GOAL OF THE EXERCISE —
Report the count, and only the count, of lines in the records that include the word "computer".

Collection entries —
++++++++++

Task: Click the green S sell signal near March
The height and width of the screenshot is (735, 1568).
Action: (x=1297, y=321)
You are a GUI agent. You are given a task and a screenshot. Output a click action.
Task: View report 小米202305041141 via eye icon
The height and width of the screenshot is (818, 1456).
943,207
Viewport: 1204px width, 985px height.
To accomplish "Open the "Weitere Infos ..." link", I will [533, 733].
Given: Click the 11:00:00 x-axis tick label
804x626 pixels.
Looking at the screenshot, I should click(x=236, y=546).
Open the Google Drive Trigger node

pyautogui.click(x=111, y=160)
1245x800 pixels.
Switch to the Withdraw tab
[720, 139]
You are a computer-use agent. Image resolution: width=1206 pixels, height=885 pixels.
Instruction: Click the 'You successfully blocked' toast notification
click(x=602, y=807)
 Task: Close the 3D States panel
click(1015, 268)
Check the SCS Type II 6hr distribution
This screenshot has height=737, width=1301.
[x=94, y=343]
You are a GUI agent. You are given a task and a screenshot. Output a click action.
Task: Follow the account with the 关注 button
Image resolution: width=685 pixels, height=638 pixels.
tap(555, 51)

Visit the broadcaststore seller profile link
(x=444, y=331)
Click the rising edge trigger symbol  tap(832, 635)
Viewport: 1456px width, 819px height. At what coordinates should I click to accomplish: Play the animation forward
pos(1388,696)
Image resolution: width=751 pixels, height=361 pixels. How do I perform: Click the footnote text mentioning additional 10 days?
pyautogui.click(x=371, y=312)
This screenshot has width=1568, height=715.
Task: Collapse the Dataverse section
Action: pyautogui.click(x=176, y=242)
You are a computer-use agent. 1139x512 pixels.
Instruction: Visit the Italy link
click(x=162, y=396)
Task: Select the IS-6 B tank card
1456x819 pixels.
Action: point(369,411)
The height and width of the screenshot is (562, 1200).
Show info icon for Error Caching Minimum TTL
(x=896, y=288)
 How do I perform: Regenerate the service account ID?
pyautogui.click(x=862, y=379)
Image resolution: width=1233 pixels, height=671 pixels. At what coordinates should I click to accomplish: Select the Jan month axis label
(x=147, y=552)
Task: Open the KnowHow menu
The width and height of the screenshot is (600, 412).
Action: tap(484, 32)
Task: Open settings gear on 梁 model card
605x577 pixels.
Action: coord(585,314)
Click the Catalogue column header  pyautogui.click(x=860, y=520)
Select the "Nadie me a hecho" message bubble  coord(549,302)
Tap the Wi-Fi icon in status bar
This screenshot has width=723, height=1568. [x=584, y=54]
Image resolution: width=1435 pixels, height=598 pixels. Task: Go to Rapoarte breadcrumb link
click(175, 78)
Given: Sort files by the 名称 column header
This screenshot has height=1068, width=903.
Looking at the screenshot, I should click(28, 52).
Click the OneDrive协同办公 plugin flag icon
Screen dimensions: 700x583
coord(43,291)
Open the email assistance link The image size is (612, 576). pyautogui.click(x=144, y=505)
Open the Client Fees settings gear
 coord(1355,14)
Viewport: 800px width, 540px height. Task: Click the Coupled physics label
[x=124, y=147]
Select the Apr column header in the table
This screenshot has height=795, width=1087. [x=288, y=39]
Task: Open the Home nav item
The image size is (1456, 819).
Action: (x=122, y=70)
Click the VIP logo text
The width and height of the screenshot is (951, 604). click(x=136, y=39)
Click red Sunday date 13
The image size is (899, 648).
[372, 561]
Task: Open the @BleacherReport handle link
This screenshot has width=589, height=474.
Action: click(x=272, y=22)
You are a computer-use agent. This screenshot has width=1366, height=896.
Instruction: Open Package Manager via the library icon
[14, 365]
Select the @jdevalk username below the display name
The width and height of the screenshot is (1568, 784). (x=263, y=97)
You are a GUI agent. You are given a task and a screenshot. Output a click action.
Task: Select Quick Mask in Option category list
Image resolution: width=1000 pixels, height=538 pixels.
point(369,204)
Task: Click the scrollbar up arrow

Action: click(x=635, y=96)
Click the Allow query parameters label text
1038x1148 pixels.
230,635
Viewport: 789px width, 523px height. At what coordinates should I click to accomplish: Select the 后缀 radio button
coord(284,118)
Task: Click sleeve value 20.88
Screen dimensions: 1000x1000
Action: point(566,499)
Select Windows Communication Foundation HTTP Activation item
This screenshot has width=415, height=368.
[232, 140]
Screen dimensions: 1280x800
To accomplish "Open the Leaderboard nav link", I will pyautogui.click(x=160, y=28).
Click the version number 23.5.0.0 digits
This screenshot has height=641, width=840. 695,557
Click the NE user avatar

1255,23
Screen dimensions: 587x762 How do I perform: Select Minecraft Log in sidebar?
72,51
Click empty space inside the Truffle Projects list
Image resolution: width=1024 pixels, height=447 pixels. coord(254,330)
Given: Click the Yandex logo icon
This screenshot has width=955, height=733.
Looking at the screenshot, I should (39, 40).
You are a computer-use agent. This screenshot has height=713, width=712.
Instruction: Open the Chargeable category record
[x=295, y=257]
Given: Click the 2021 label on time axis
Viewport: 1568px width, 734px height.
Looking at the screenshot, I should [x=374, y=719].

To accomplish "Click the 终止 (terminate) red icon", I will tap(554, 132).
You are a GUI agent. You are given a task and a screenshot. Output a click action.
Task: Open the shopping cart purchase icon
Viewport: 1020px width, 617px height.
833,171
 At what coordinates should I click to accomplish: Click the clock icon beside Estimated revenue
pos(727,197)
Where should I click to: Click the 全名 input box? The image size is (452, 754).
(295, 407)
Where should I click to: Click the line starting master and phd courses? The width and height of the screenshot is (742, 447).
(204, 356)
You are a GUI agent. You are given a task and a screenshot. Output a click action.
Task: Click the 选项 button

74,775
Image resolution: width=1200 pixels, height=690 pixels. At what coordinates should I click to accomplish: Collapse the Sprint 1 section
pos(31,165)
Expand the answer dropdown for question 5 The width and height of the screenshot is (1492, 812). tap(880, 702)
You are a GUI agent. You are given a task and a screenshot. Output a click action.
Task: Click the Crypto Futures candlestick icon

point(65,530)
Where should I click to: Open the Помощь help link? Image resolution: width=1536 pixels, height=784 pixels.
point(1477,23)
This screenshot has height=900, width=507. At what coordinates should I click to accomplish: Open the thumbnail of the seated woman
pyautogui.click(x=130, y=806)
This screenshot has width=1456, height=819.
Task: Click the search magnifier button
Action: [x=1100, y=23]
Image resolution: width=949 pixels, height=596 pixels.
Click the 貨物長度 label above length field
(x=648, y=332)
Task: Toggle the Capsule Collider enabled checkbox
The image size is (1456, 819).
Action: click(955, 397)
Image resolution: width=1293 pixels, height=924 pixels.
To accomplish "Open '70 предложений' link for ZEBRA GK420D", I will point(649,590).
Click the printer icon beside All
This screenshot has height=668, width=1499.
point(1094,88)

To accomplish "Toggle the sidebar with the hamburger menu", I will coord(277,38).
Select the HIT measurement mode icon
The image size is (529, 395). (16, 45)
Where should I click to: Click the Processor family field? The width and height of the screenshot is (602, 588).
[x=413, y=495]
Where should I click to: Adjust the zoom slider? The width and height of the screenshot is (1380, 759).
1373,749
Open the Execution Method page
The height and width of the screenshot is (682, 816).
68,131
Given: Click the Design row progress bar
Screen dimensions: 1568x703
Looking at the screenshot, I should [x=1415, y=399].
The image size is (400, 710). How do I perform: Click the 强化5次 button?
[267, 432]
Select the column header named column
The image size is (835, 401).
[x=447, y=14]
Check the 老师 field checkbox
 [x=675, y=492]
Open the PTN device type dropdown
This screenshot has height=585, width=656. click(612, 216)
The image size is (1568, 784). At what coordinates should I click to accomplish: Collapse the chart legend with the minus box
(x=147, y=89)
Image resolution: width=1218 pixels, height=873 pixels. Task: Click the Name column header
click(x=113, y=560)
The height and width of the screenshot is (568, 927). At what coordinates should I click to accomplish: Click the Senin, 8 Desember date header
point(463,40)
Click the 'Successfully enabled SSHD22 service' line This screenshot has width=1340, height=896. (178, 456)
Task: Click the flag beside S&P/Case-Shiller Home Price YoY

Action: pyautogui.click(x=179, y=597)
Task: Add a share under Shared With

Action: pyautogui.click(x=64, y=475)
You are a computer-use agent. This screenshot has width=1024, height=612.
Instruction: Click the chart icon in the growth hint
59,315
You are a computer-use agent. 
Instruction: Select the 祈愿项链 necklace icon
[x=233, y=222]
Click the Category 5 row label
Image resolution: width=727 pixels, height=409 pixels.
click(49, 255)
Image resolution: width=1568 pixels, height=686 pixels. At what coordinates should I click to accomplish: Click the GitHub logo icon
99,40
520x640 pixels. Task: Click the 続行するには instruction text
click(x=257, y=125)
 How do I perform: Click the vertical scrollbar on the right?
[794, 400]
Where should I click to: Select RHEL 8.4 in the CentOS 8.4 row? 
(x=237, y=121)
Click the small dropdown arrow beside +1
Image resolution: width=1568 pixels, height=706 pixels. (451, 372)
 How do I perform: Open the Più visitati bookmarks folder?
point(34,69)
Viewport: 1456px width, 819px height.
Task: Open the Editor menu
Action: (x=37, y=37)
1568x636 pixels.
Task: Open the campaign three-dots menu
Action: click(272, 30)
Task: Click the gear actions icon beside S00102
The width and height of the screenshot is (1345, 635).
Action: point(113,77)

++++++++++

ANSWER —
6